Le Conseil national accepte d’augmenter les dépenses consacrées à l’armée !

L'Assemblée fédérale, ©Services du Parlement / Rob Lewis

C’est fait ! Par 111 voix contre 79 et 2 abstentions, le Conseil national a accepté de faire passer le budget de 5 à 7 milliards de francs d’ici 2030, soit environ 1% du PIB, et avec des augmentations annuelles de 300 millions. Cette votation s’est tenue dans le cadre d’une session parlementaire spéciale, par suite de deux motions déposées dans les deux chambres du Parlement. Le Conseil des États doit encore se prononcer, mais compte tenu de sa composition, l’acceptation ne devrait être qu’une simple formalité.

Il n’est rien de dire que compte tenu de l’enjeu, la qualité des débats n’est pas à la hauteur. Chacun y va de sa petite pique, de sa bonne formule, espérant avoir la chance de l’entendre le soir au TJ. L’on ne s’écoute pas, l’on répond rarement aux questions, l’on campe sur des positions purement idéologiques, etc. C’est ainsi que, sur un débat visant à savoir s’il fallait augmenter le budget de l’armée, il est possible d’entendre la question : « Quelles sont les valeurs que vous partagez avec la Turquie ? »… Une question d’une pertinence toute relative, à se coincer les parties dans une porte, de rage, et que l’on doit à Mme Martullo Blocher (UDC, GR). Merci beaucoup pour votre contribution Madame ! Notons toutefois quelques exceptions, notamment chez les Verts-Libéraux. Si nous ne sommes pas d’accord avec leurs positions, au moins amènent-ils un peu de hauteur dans le débat. De même, M. Fridez (PS, JU) a le mérite de répondre de manière claire, posée et quelque peu documentée. Les parlementaires bourgeois n’ont quant à eux guère brillé à la chambre du peuple, hier.

Informations fournies:
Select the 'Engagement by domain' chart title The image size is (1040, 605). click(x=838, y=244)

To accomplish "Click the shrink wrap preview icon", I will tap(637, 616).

Tâche à réaliser:
D'après le texte sur le budget de l'armée, par combien de voix le Conseil national a-t-il accepté l'augmentation ? La liste est un contenu à part, indépendant du texte.

Réponse:
Par 111 voix contre 79, avec 2 abstentions.